** ROWS **
- - -

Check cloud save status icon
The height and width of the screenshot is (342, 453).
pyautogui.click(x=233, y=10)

- - -

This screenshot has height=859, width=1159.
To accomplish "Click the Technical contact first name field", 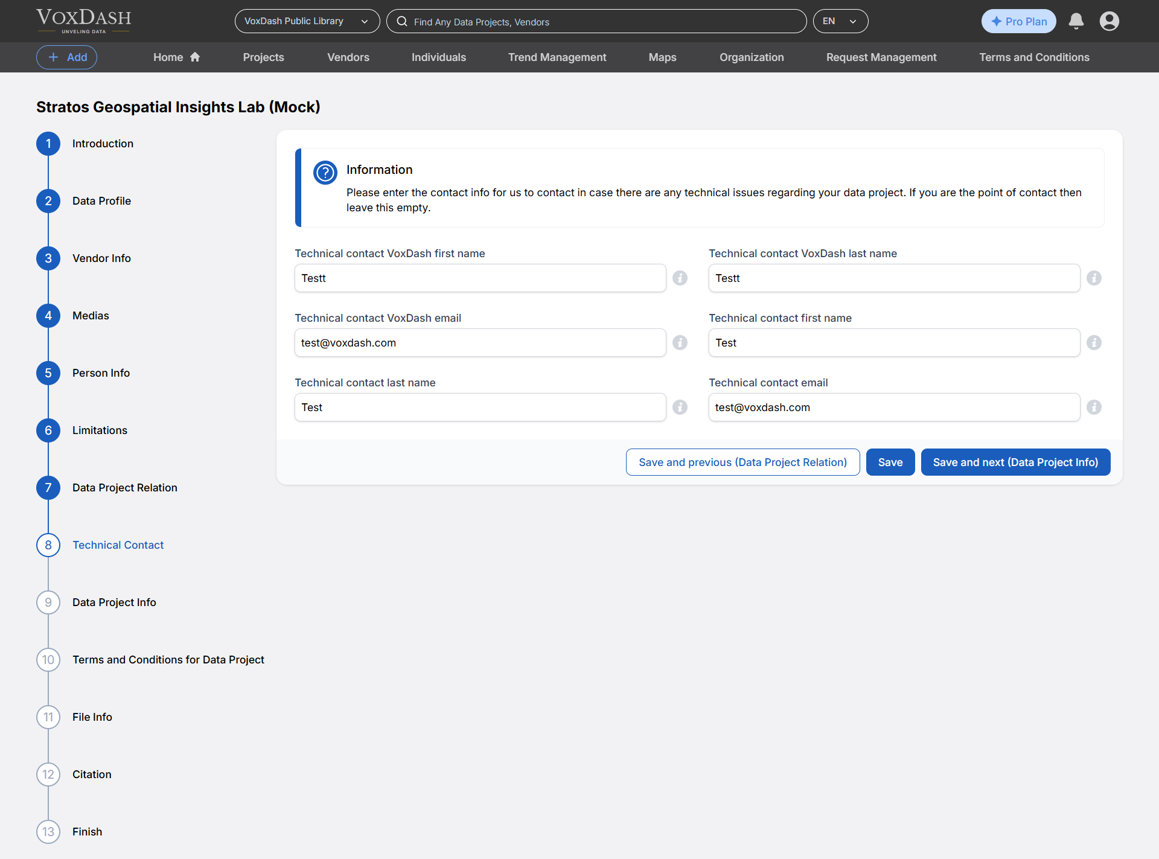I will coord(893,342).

- - -

** THE REQUEST **
Copy out the entries verbatim, beginning at the line containing "Check cloud save status icon" and continuing through the line containing "pyautogui.click(x=233, y=10)".

** THE RESULT **
Check cloud save status icon
The height and width of the screenshot is (342, 453).
pyautogui.click(x=233, y=10)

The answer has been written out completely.